Fuzzy Zack wrote:Syl wrote:Following on from the news that a head teacher had written to parents appealing to them to refrain from wearing slippers and pyjamas when dropping their kids off at school in the morning, last week a head wrote to parents asking them not to use the school playground as a toilet.....someone obviously had. She pointed out that all children and parents knew where the toilets were, so to use them in future if the need arose.
Latest in the news, a primary school deputy head in Manchester, has written to parents telling them to refrain from smoking cannabis when they drop off and pick up their children from school.
More proof that some people are simply not fit to rear children?

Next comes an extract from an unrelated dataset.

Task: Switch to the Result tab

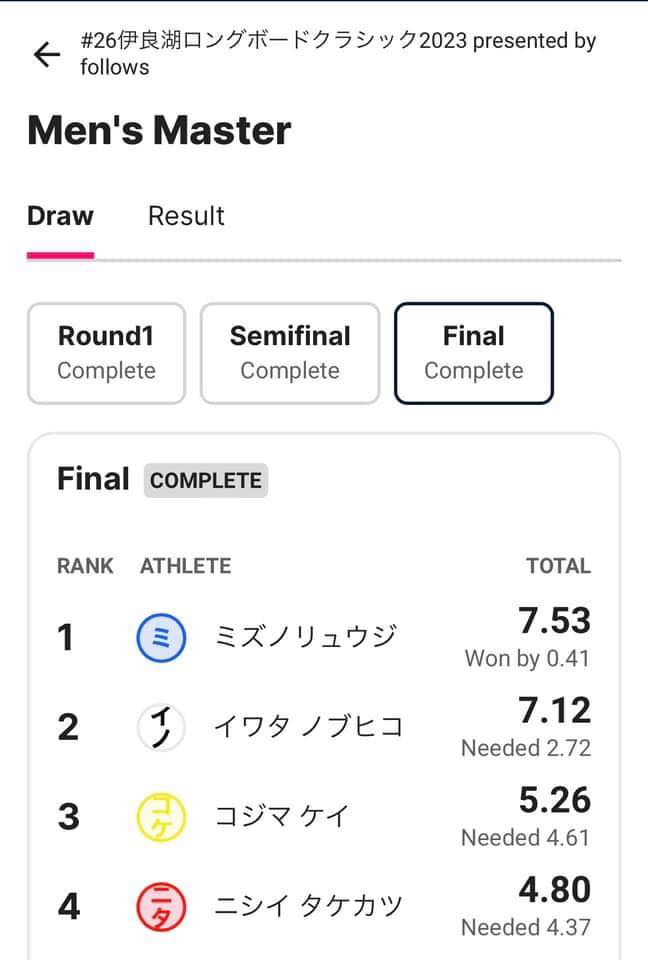Action: point(186,216)
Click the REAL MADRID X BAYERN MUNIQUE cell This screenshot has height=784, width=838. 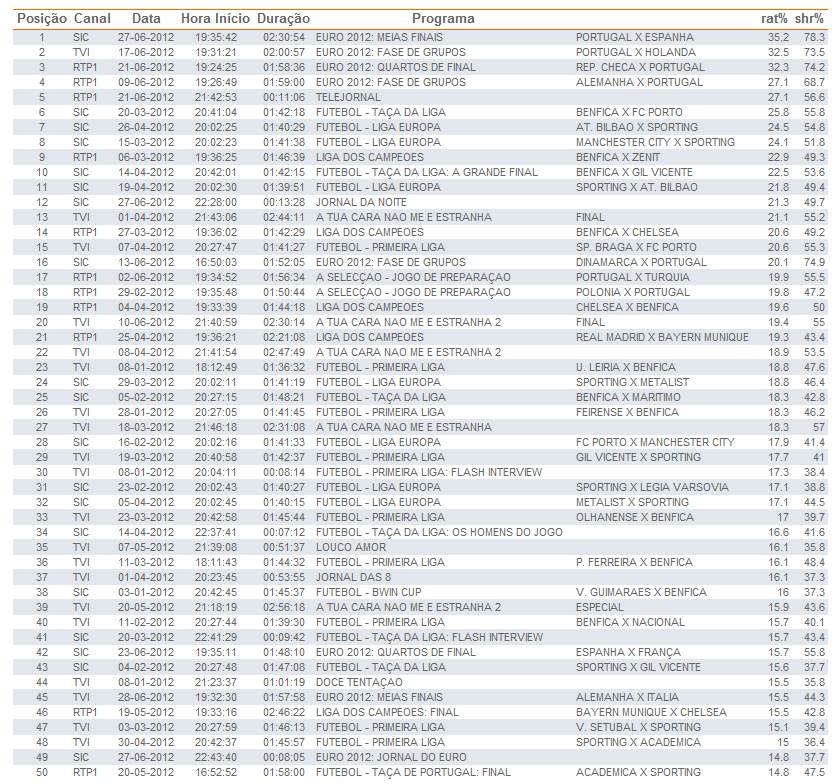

http://www.independent.co.uk/news/uk/home-news/primary-school-tells-parents-to-stop-smoking-cannabis-outside-school-gates-a6877371.html
There should not be any smoking or drinking alcohol in front of the school gates, period. It's up to the individual school and the other parents to insist a smoke free zone.
The fact that they can't even get dressed to drop,their children says it all.
Coming from a Muslim who has people judge them over how they dress is very amusing, when you are now judging others
Again how does bed clothes become taboo to wear to taking kids to school?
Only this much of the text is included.